There is no major principle for how long the stock market capitulation can run. Even when seen in hindsight, various investors may have differing opinions about when a particular period of stock market capitulation started or finished precisely. The time of stock market capitulation that happened after the coronavirus pandemic started in February a couple of years ago and lasted until March of that year. So, the entire process of stock market capitulation during that time took nearly a month. But all the situations are different. The panic selling of single shares can happen faster than capitulation in the whole market. One of the signs that there is a stock market capitulation is that oil has reached a certain level. This is a component that is overlooked by many people. But it is a major part of stock market capitulation. But it is not the only one. Usually, oil has been a very noncorrelated asset. This means that it does not have a lot of relationships with the wider movements in the financial markets. But in the near past, the decline in crude oil in a couple of asset classes has been nearly in sync with the market. For this sale to stop, the crude does not need to go back to its previous prices. But it is needed to get to the bottom somewhere.

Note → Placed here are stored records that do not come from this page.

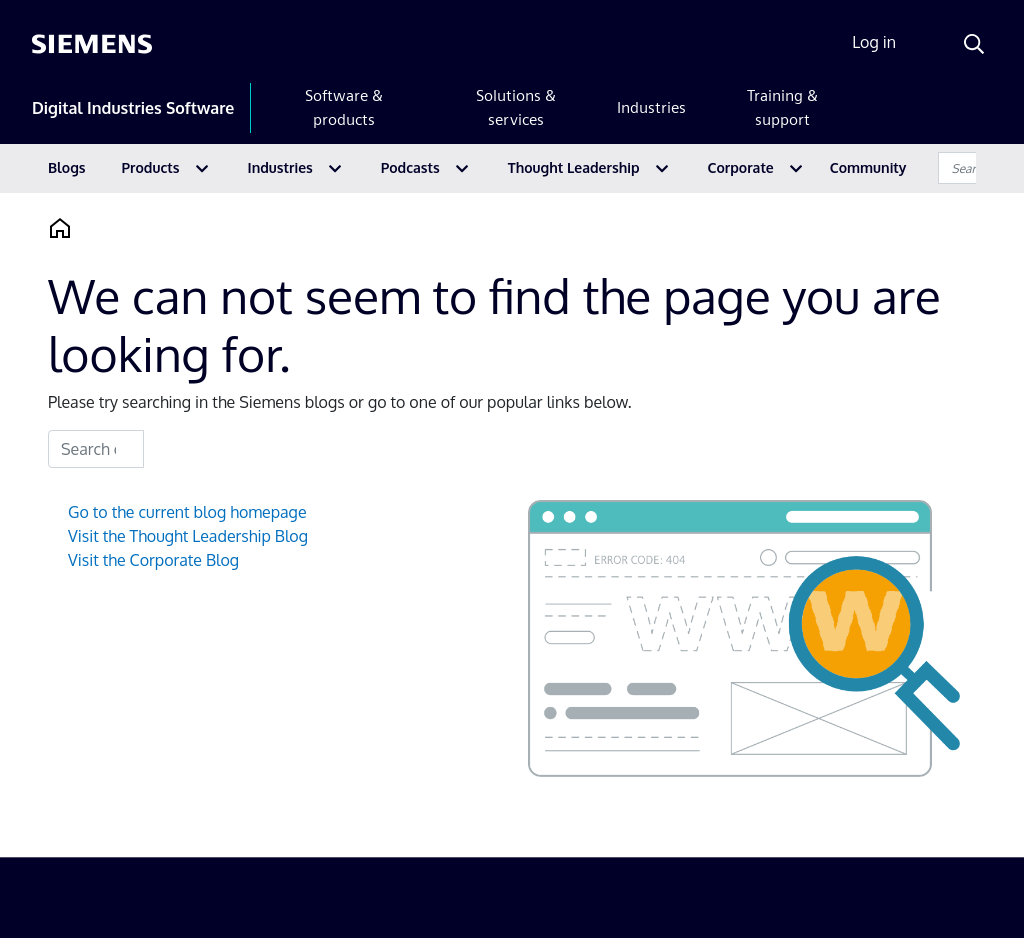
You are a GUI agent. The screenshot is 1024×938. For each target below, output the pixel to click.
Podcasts (410, 167)
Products (151, 167)
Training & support (782, 107)
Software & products (344, 107)
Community (868, 167)
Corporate (741, 167)
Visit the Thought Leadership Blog (188, 536)
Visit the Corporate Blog (153, 560)
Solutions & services (516, 107)
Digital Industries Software (133, 108)
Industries (651, 107)
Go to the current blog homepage (187, 512)
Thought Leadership (574, 167)
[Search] (974, 44)
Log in (874, 42)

Quincy Krosby, a market strategist at Prudential Financial, said, “One thing about a bear market is we typically say it’s death by a thousand cuts. It just goes on. It just wears you down. If this is oil-related and you see stabilization, perhaps that’s the key. That’s the one catalyst that gets the market back up. No one knows how much the Fed’s liquidity pushed the market higher. What’s happening now is the market is making the unwinding adjustment to find that equilibrium. The market is now expecting at the Jan. 27 meeting that, in essence (Fed Chair) Janet Yellen will capitulate. In diplomatic terms, not saying she made a policy mistake, but that we’re watching events, something along those lines.”
Suppose you can look at a stock market capitulation. In that case, it can help you find out about the possible bottom of the cost of a share or the entire financial market. If you can closely follow the stock market capitulation, you can get a great buying chance of shares at their bottom prices. The length of a stock market capitulation can be long or very short. A longer duration gives more sturdy information that can be studied on a Japanese candlestick chart. Examining this information permits investors and experts to find out the trends in the price movements of the financial markets.